S
Steven D'Aprano
I don't
want to be in a situation where I need to mechanically "clean"
code (say, from a submitted patch) with a tool because I can't
reliably verify it by eye.
But you can't reliably verify by eye. That's orders of magnitude more
difficult than debugging by eye, and we all know that you can't reliably
debug anything but the most trivial programs by eye.
If you're relying on cursory visual inspection to recognize harmful code,
you're already vulnerable to trojans.
We should learn from the plethora of
Unicode-related security problems that have cropped up in the last
few years.
Of course we should. And one of the things we should learn is when and
how Unicode is a risk, and not imagine that Unicode is some sort of
mystical contamination that creates security problems just by being used.
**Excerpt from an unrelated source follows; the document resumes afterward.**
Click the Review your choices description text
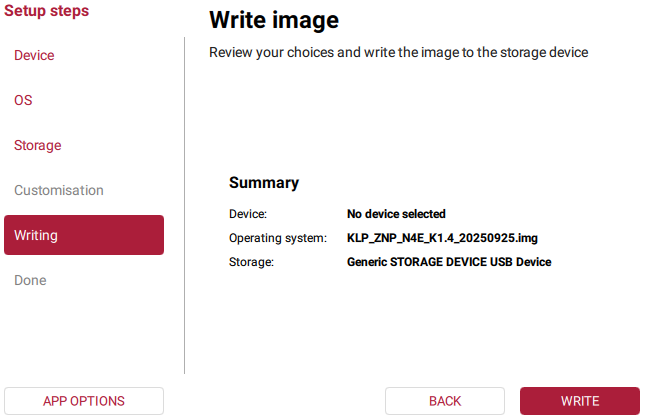[398, 52]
- Non-ASCII identifiers would be a barrier to code exchange. If I
know
Python I should be able to easily read any piece of code written
in it, regardless of the linguistic origin of the author. If PEP
3131 is accepted, this will no longer be the case.
But it isn't the case now, so that's no different. Code exchange
regardless of human language is a nice principle, but it doesn't work in
practice. How do you use "any piece of code ... regardless of the
linguistic origin of the author" when you don't know what the functions
and classes and arguments _mean_?
Here's a tiny doc string from one of the functions in the standard
library, translated (more or less) to Portuguese. If you can't read
Portuguese at least well enough to get by, how could you possibly use
this function? What would you use it for? What does it do? What arguments
does it take?
def dirsorteinsercao(a, x, baixo=0, elevado=None):
"""da o artigo x insercao na lista a, e mantem-na a
supondo classificado e classificado. Se x estiver ja em a,
introduza-o a direita do x direita mais. Os args opcionais
baixos (defeito 0) e elevados (len(a) do defeito) limitam
a fatia de a a ser procurarado.
"""
# not a non-ASCII character in sight (unless I missed one...)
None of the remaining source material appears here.